I know I will have to soldier on.
To not look back but forge straight on.
But fear is ever at my side.
Will I fall and hurt my pride.
Be brave – fight on –
Move ever upwards.
Stay focused – strong.
Win through – move on.

Thursday, May 13, 2010

Less Than a Week to Go

Less than a week until the flight, main thing worrying me is if the flight will be affected by the ash from Iceland. Also if there is any problem with picking up the 2CV and getting it on the road in Halifax. I fly out to Halifax by Air Canada so that should be OK. Ann and Rob fly to Calgary by British Airways so I hope BA sort their problems out.

Not sure if keeping fit for this trip is important. Played tennis yesterday and came through that OK so I am sure it will go OK. When I am on the trip our friends in Italy are sorting out a few fund raising events. Rob's message seems to have worked lots of donations to JustGiving.com website.

Wednesday, May 12, 2010

A Message from Rob

The following was written by co-driver Rob Magie.

Of of my dearest friends, Colin Craythorne, has currently got the upper hand in his battle against leukaemia and is about to embark on an epic trans-Canadian drive in order to raise money for the crack team of cancer specialists at University College Hospital in London. These are the people who have been looking after him over the past three years. During the trip he will be visiting cancer patients along the way to try and give them hope and encouragement in their ongoing battles with cancer. You can learn more about this at:

www.journeyofhope.uk.com

For my part, in a moment of weakness, I have agreed to help drive his aging 2CV over the Rockies from Calgary to Vancouver from the 12th of June. Assuming that the drive train doesn't pack up, leaving us like the Donner party, we should arrive to a ticker tape parade in Vancouver some time on the 15th of June (well maybe just Colin's lovely wife Ann and a a group of friends and family). Before the wise-cracks start this is not a sequel to "Two Fat Ladies".

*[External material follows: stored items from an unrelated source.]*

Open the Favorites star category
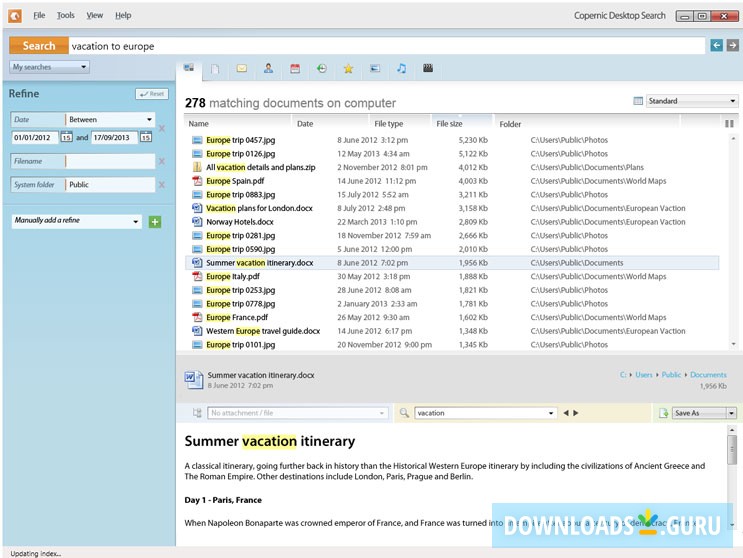348,69
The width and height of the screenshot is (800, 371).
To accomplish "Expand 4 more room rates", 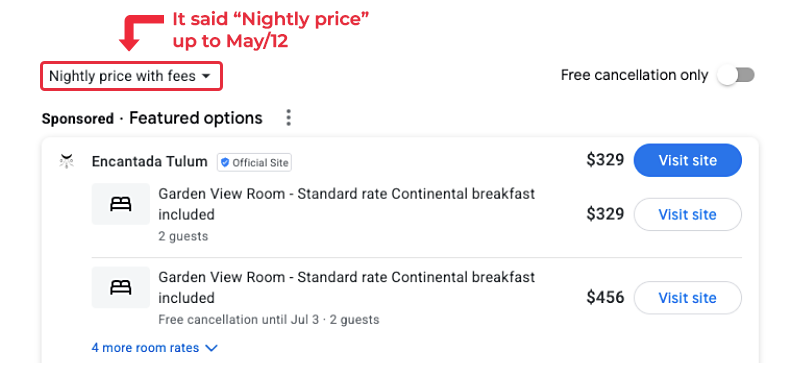I will (155, 348).

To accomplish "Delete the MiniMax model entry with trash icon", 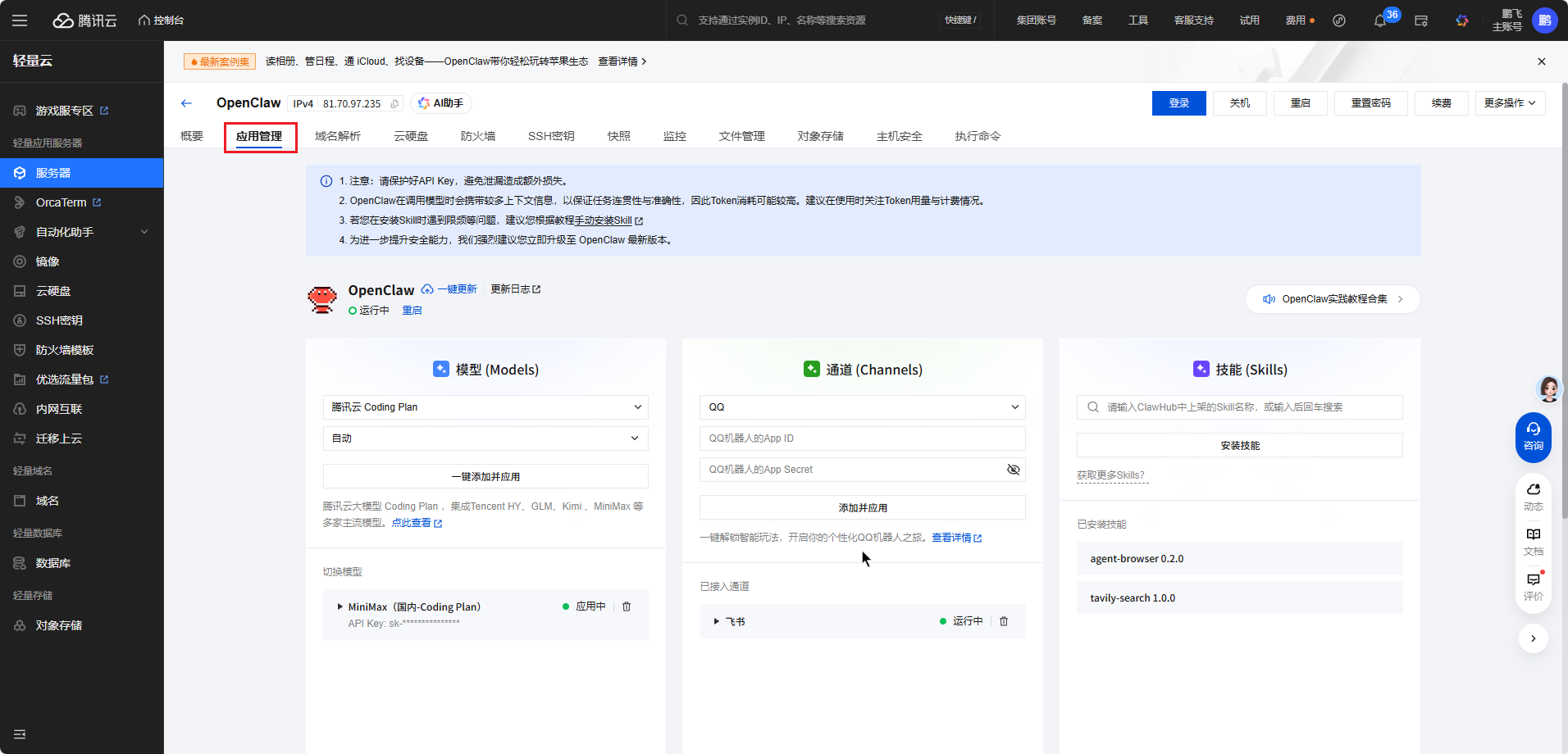I will [627, 606].
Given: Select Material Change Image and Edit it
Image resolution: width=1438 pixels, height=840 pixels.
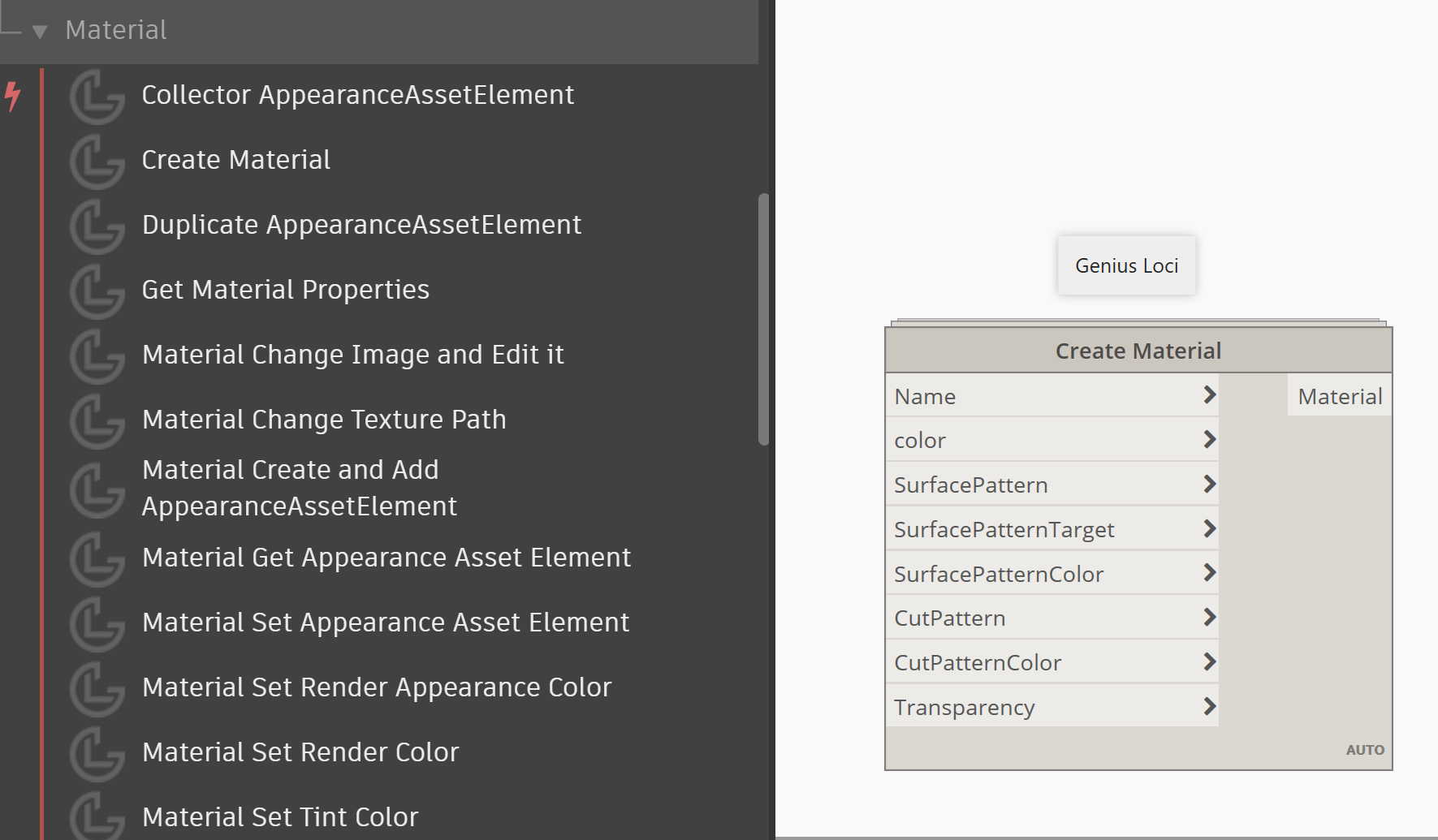Looking at the screenshot, I should [352, 355].
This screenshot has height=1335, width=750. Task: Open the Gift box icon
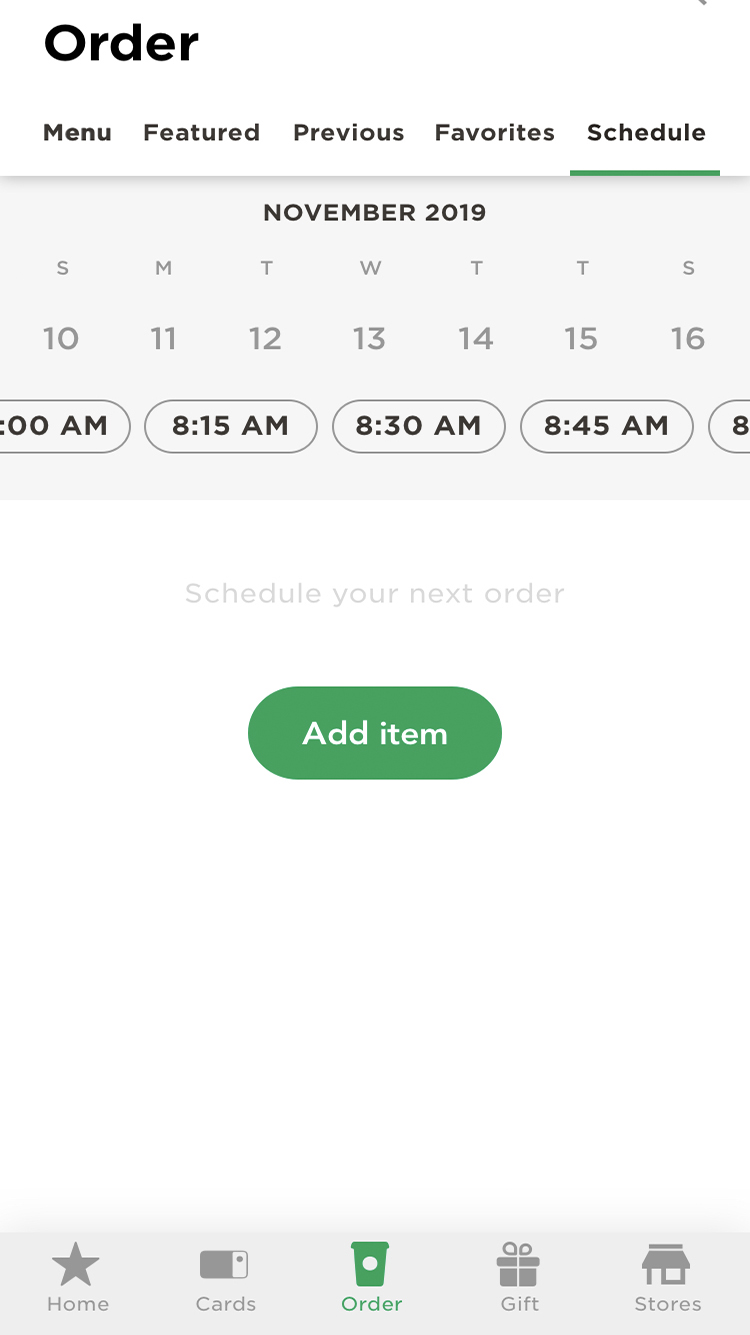[x=518, y=1264]
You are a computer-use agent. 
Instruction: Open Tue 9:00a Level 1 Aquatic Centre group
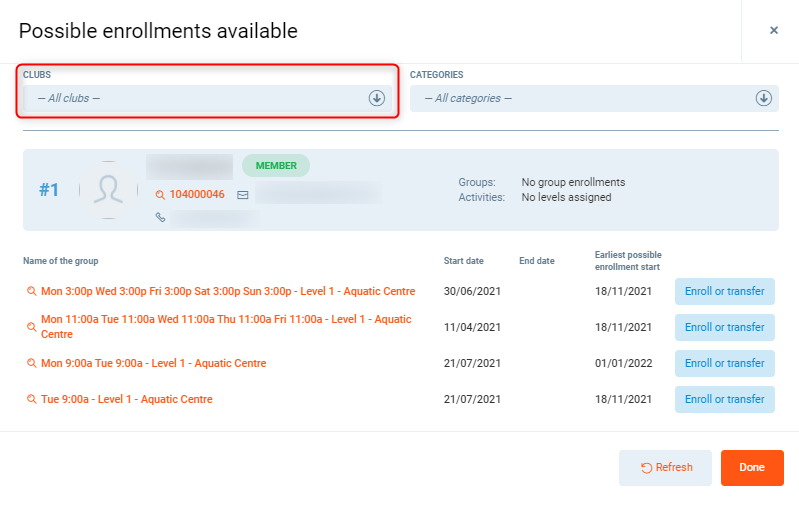click(x=126, y=399)
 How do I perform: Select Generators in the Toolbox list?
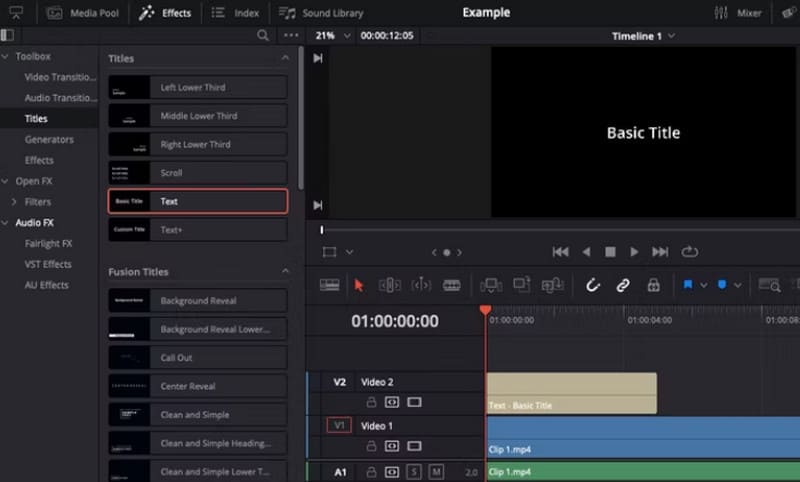pos(49,139)
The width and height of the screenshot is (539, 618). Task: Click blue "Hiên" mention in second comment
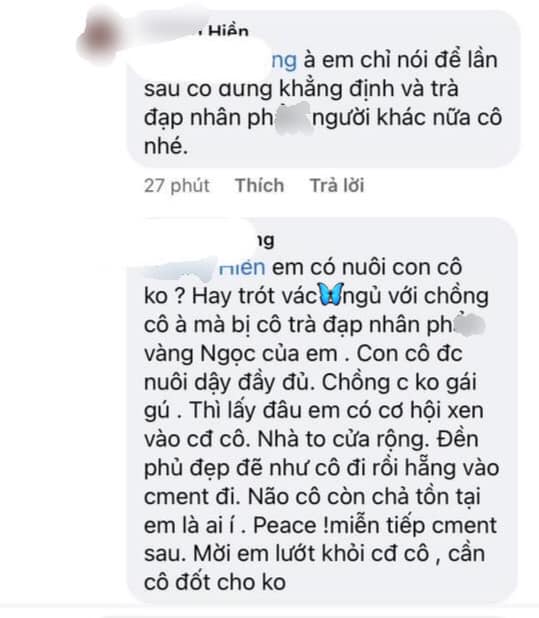[x=242, y=268]
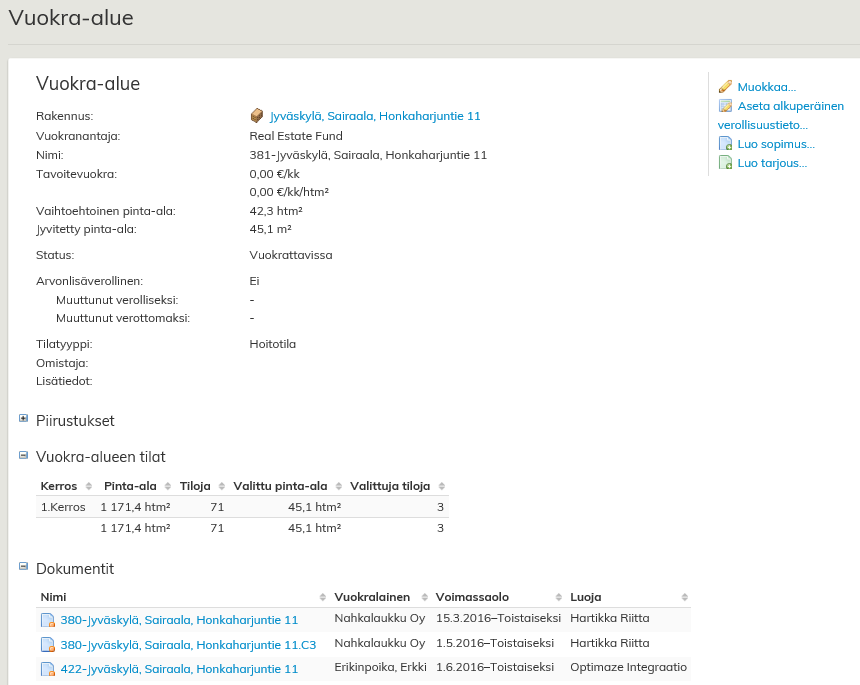Click the pencil icon next to Muokkaa
860x685 pixels.
(725, 87)
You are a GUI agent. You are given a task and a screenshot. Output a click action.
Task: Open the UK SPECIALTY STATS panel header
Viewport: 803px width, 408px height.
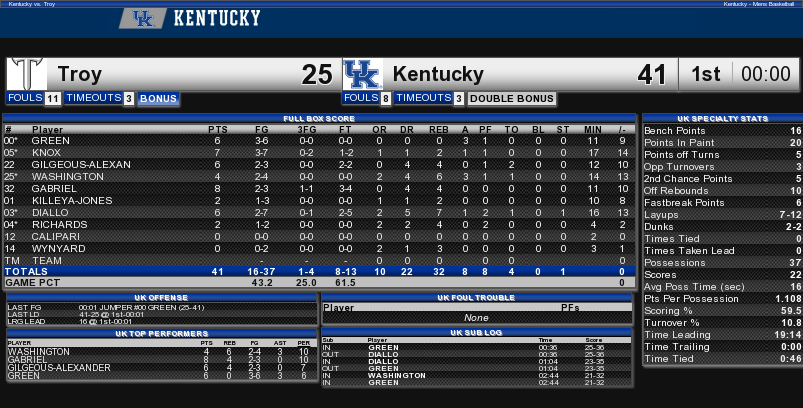722,118
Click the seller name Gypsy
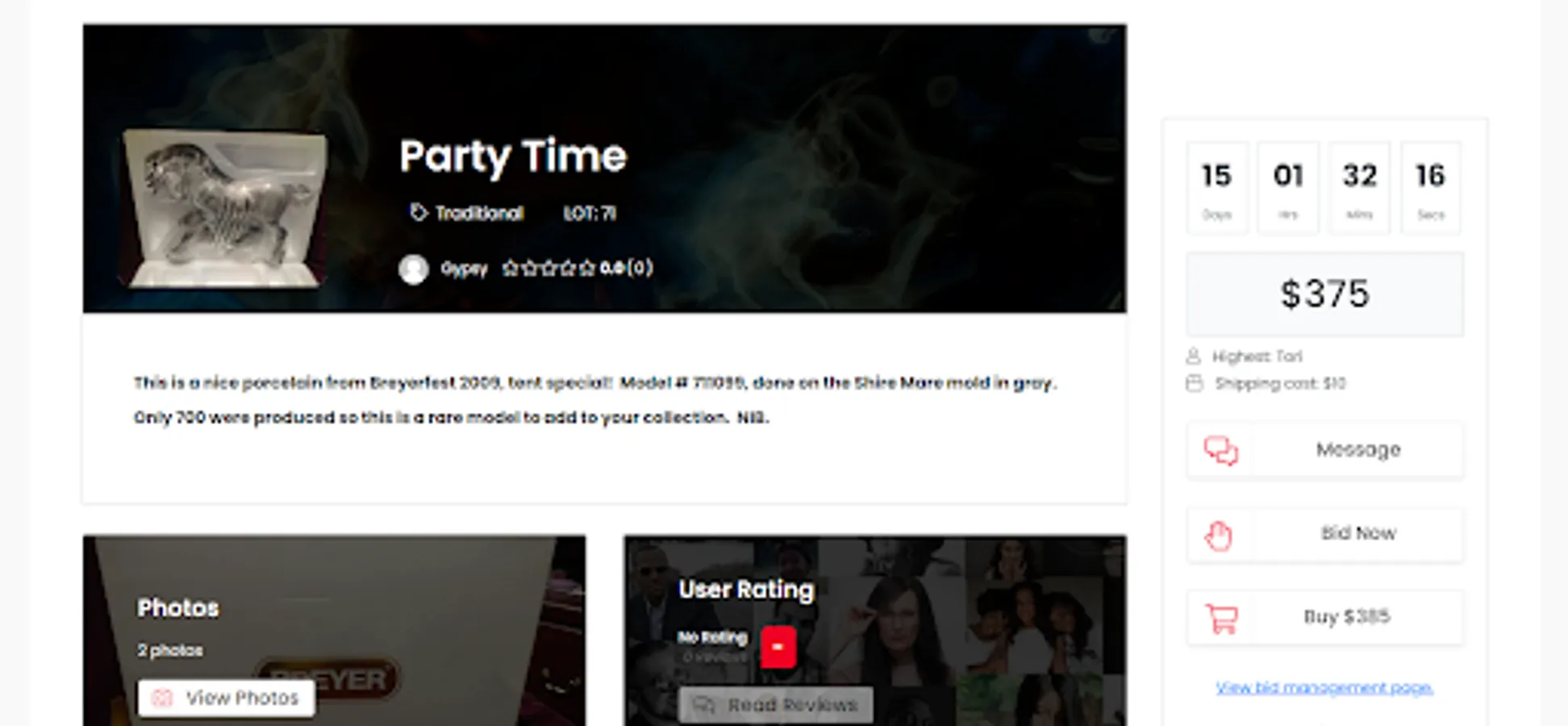The height and width of the screenshot is (726, 1568). click(465, 269)
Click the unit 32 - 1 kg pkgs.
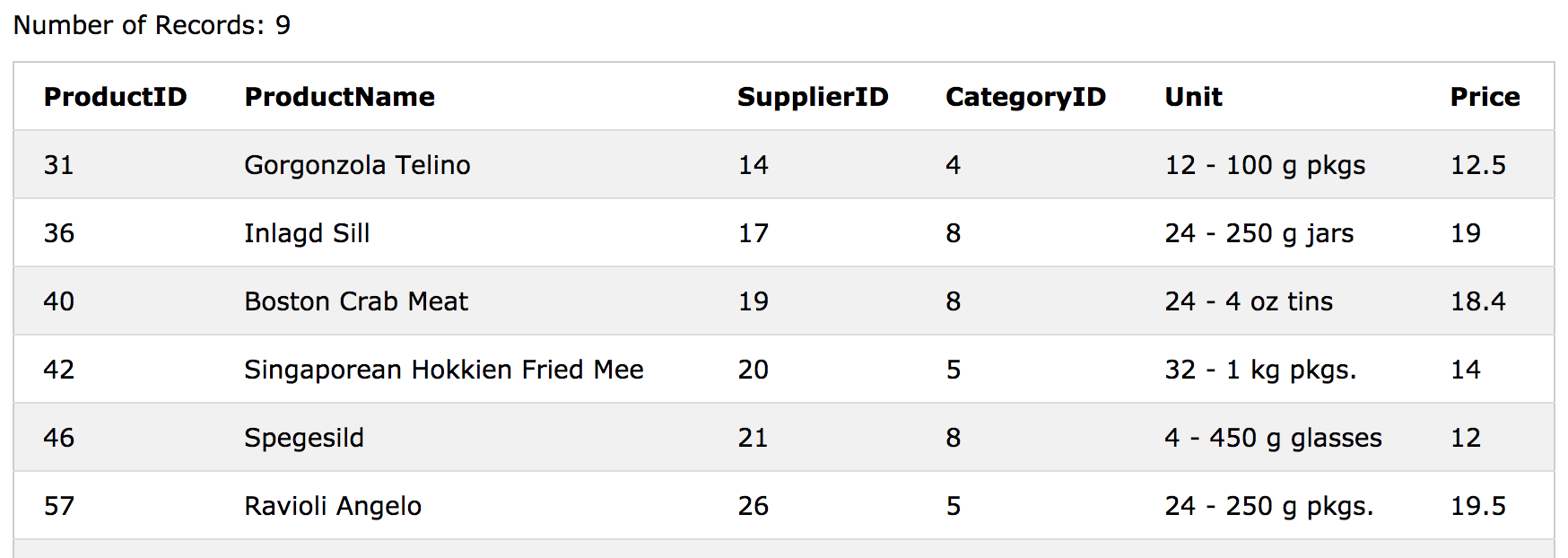 click(1260, 370)
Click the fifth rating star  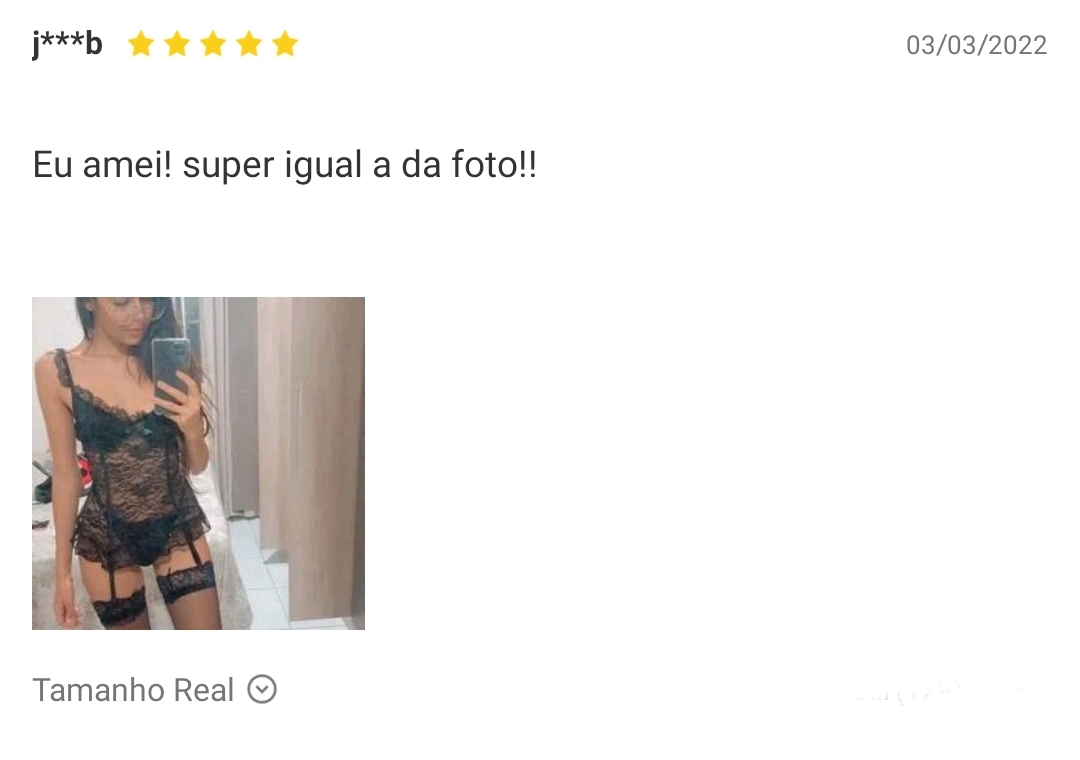[284, 44]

I am sure there are very few of you whose lives remain untouched by cancer and would be very grateful if you would consider making a donation, no matter how small, to assist in this effort. A page at the JustGiving website has been established which enables one to make a donation in a matter of minutes. This can be found at:

http://www.justgiving.com/colin-craythorne

Many thanks for considering this. Please feel free to monitor and encourage this mad undertaking via the Journey of Hope website. If you hear reports of acts of canibalism near Kicking Horse Pass, BC that will be a fairly good indication that that the 2CV was not up to the task.

Cheers

- Rob

Tuesday, May 11, 2010

Training


After a drive down to Italy 1100 miles I think I am in training for my drive across Canada . We left the UK Saturday morning stayed in France Saturday night and got to Loro Piceno 7.00pm Sunday evening. The chickens and cat seemed to miss us. We own a 2CV in Italy so in training all week as there are a lot of people to see. A lot of fund raising will be taking place in this area when I will be on my trip.

I had a lot of Reiki when I was having treatment. I have tried to keep it up and Chris has been keeping it up in Italy.